ガイド
沼津港深海水族館は、静岡県沼津市の沼津港に位置する、深海生物の展示に特化した水族館です。世界的に知られる「生きる化石」であるシーラカンスの展示を行っており、駿河湾の深海生態系をテーマにした展示が特徴です。深海という、人間が容易に立ち入ることのできない未知の世界を、多彩な展示やアトラクションを通じて紹介しています。
本施設は、駿河湾の深海資源や生物に関する研究・展示を行うことを目的としています。かつては「シーラカンス・ミュージアム」としての側面が強く、シーラカンスの展示に注力していましたが、現在は深海生物全般を扱う水族館として、より幅広い層に深海の魅力を伝える役割を担っています。周辺の「港八十三番地」エリアと共に、沼津港の観光・食文化を支える重要な施設の一つとなっています。

展示の核となるのは、シーラカンスの展示コーナーです。ここでは、冷凍個体2体とはく製3体が展示されており、その独特な形態を間近に観察できます。また、駿河湾の深海底から採取された生物や、世界各地の深海に生息する生物など、常時100種以上の展示が行われています。その他、深海生物の生態を学ぶことができる展示や、映像を用いた演出など、視覚的に深海の世界を理解できる工夫が随所に施されています。
水族館は年間を通じて楽しめますが、深海生物の展示内容や、メンダコなどの展示状況は、漁期の解禁(例:10月中旬頃)によって変動することがあります。
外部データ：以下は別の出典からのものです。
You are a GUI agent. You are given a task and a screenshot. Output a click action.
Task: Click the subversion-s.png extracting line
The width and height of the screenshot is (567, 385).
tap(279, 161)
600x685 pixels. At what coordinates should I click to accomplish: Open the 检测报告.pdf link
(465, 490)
展示の更新時期に合わせて訪問すると、新しい生物に出会える可能性があります。また、夕方の時間帯には、展示エリアの照明が深海をよりリアルに演出しており、幻想的な雰囲気が広がります。
館内では、展示を見るだけでなく、体験型のコンテンツも用意されています。例えば、「VR深海アドベンチャー・ディープクルーズ」では、VR空間に再現された駿河湾を舞台に、潜水艇に乗って海底遺跡を探検する体験が可能です。また、ライド型のシューティングアトラクション「ディープシーワールド」では、レーザー銃を使用して深海エリアを探検する感覚を味わえます。これらは水族館のチケット提示により割引が適用される仕組みとなっています。
水族館のすぐ近くには、複合観光施設「港八十三番地(PORT 83)」があります。ここには、イタリア料理店、ベーカリー、カフェ、海鮮料理店などが集まっており、水族館見学の後に沼津港の新鮮な海の幸を味わうことができます。沼津港周辺は、海鮮丼や地元の特産品を扱う店舗が多く、観光の拠点として非常に便利です。
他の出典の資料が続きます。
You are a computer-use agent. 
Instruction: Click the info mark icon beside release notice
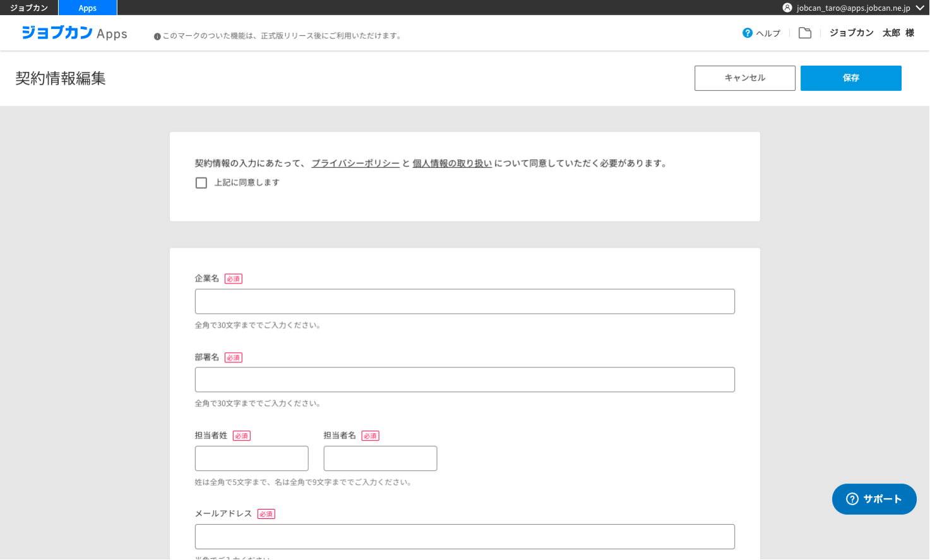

館内は暗い展示エリアが多いため、落ち着いて展示を観察できる服装が適しています。お支払いは、現金のほか、クレジットカードや交通系ICカードが利用可能です。アトラクションを利用する際は、別途料金が必要となる場合があります。館内での撮影は可能ですが、展示物や生物への過度な干渉は控えてください。また、車椅子での観覧に対応したバリアフリー設計となっています。